Thankfully, the overall depressing tone is offset by its incredibly strange sense of humor, which focuses on awkward visual moments and dialogue. Sometimes it’s a shot held too long: Nancy cries during dinner, and Mario joins her, spitting and bawling, for seemingly no reason. Other times, it’s the bizarre decisions characters make, and the degree of how serious they take them: Mario barters with Nancy’s employer, exchanging his dinky car so she can keep her job. These instances bring a bit of joy to a story that could’ve been dreary straight-through, and it’s nice to see a director not taking his work terribly seriously. That said, these moments don’t come as often as they should, and once the state of war is declared, they’re even more sparse and it makes the remaining time more wearisome.

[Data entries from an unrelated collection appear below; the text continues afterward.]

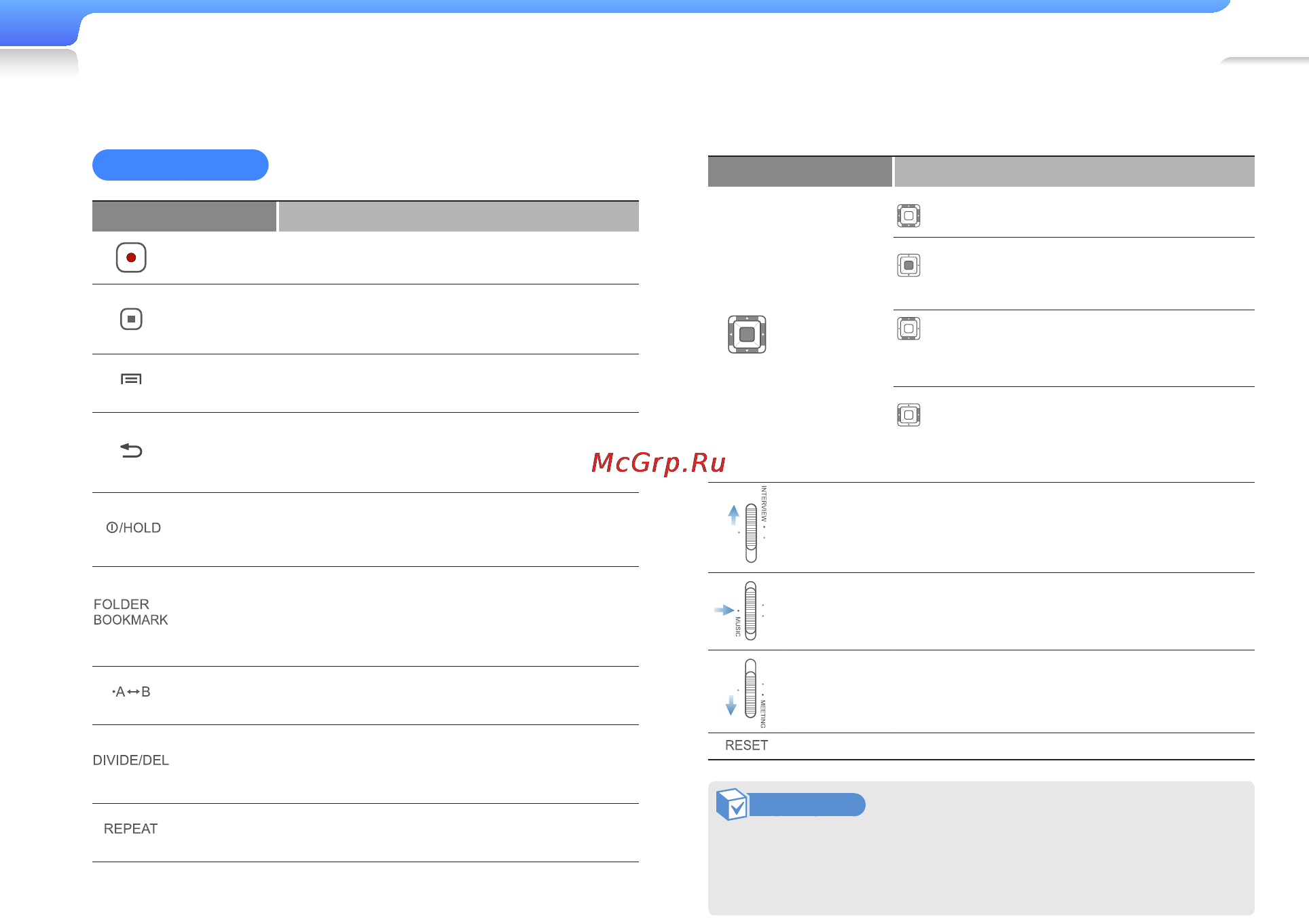This screenshot has height=924, width=1309.
Task: Open the McGrp.Ru watermark link
Action: click(659, 463)
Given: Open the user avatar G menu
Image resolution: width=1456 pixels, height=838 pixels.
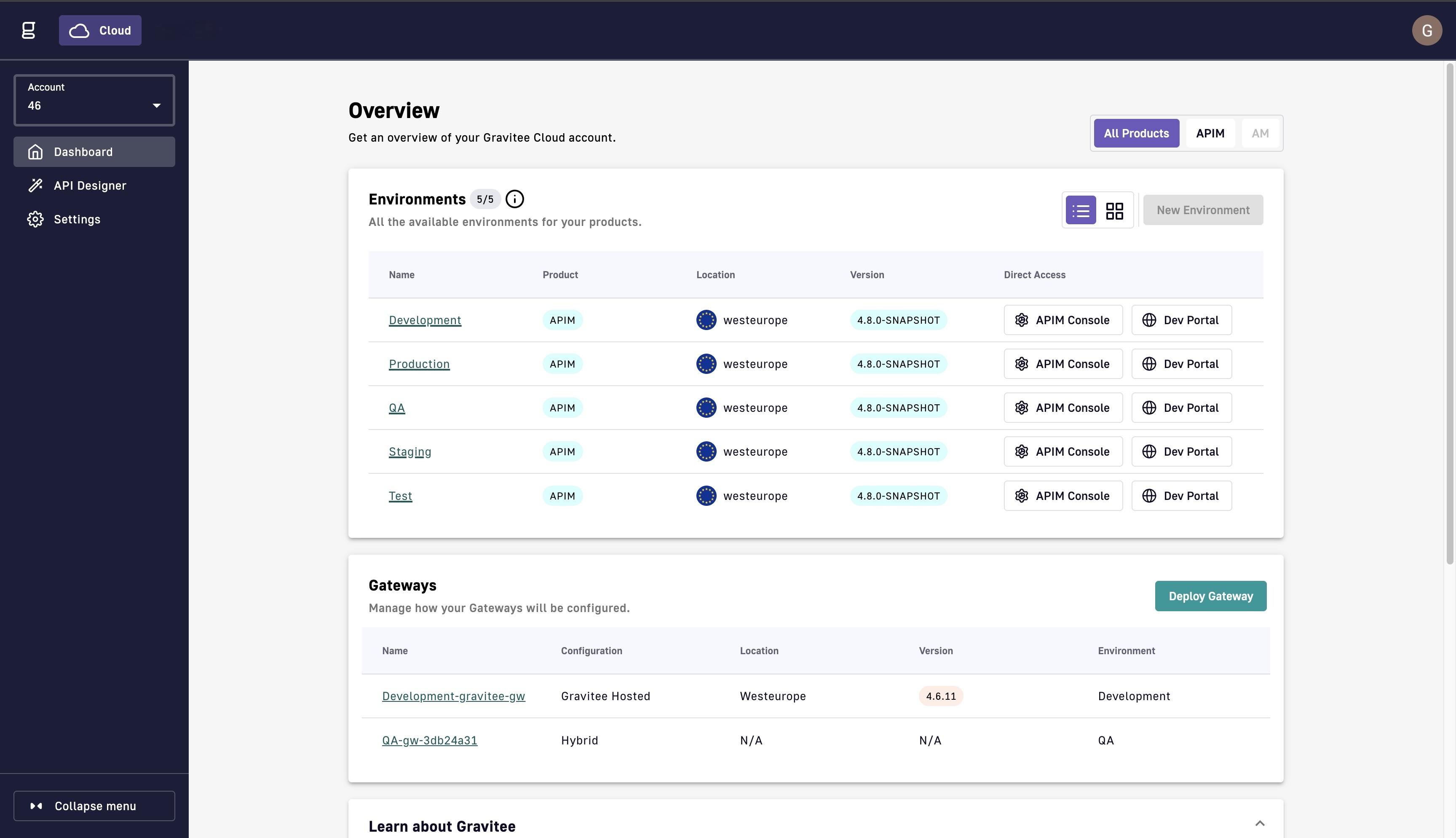Looking at the screenshot, I should (1426, 30).
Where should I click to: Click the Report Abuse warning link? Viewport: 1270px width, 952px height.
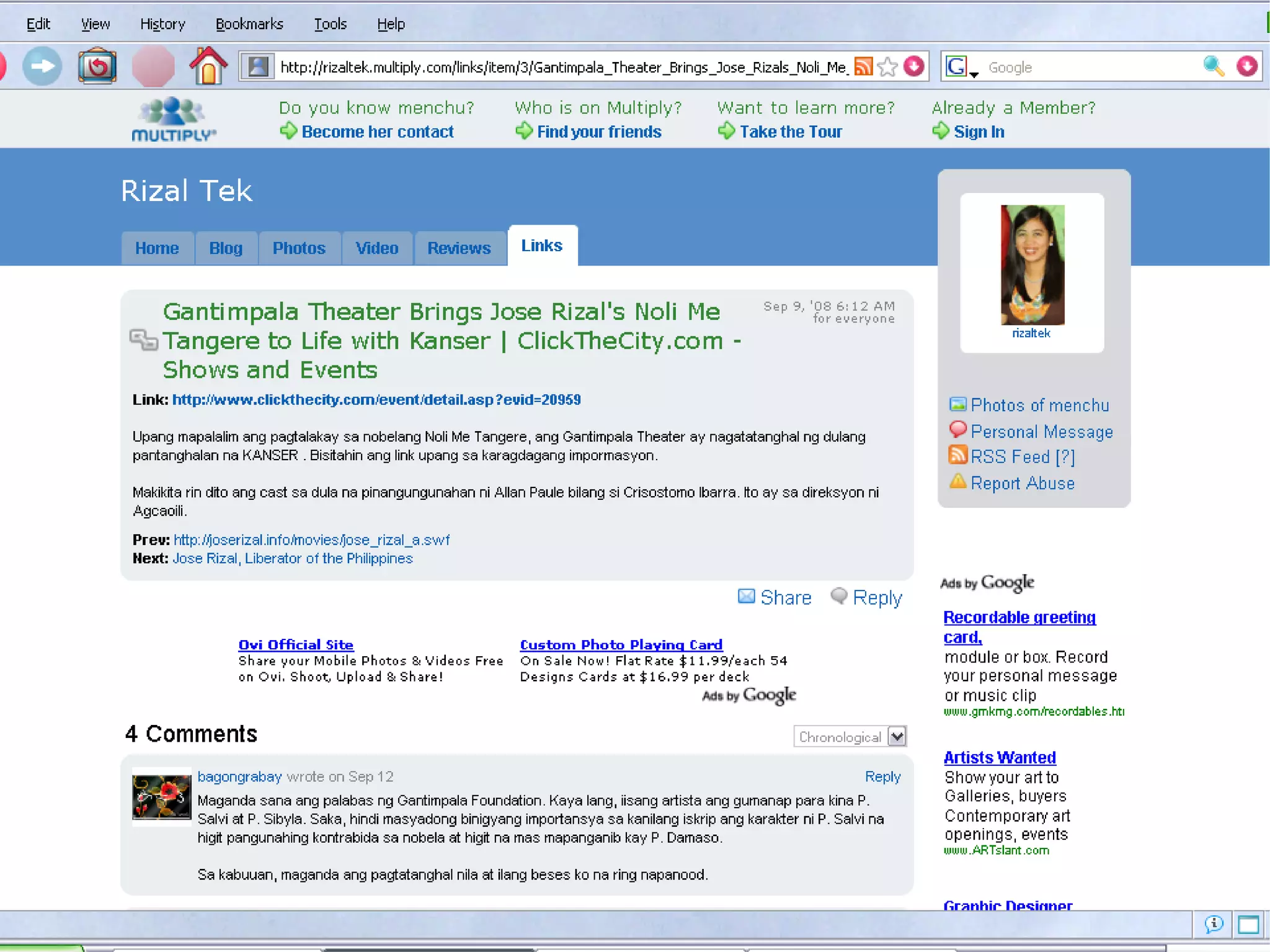(1022, 483)
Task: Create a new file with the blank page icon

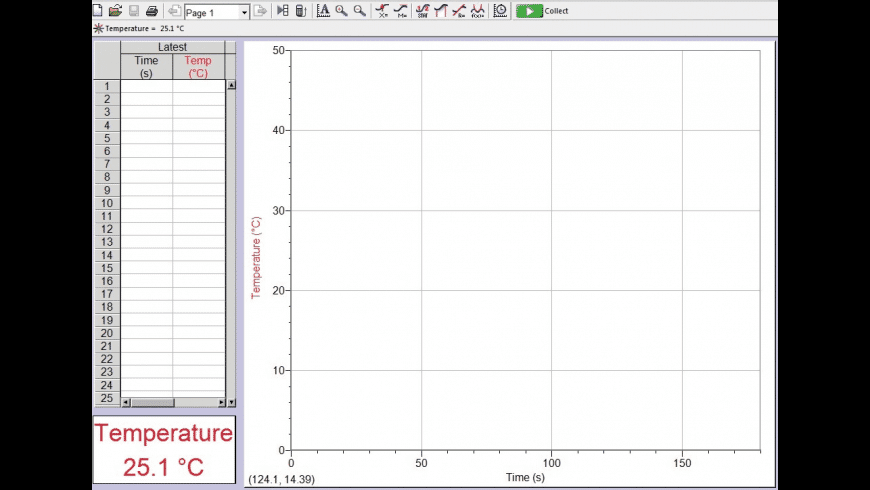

It’s not a forgettable movie by any means, but there’s also really not much to reflect on post-viewing. Sure, there’s the given things, such as the acting and the cinematography and so forth, and those wanting to learn more about the political history of Chile due to the subject matter goes without saying, but nothing else in the film warrants an after-thought. There’s only appreciation of the product: how well it was made, how the story was handled, etc. But similar to the escapist films it stands apart from, there are only general, simplistic impressions afterwards, such as what a terrible time it was for the country or how Nancy took advantage of Mario’s kindness and love. For all its subtleties and intelligence, the ideas don’t run as deep as they should.
Pablo Larrain is certainly carving out an interesting resume, with two films that are stylistically harking back to the lauded but unfortunately lost cinema of the 70s, and a third film on the way to close the “trilogy.” He’s got his chops, and if he can keep up the skill while honing in on the unique style of humor he imbues into his films, plus have more of a conversation with the audience, he’ll be set to have a truly great film. “Post Mortem” is at times genuinely unsettling and seems like a lost film from those times, but the director’s more substantial work seems to lie ahead. [B-]
This is a reprint of our review from the New York Film Festival in 2010.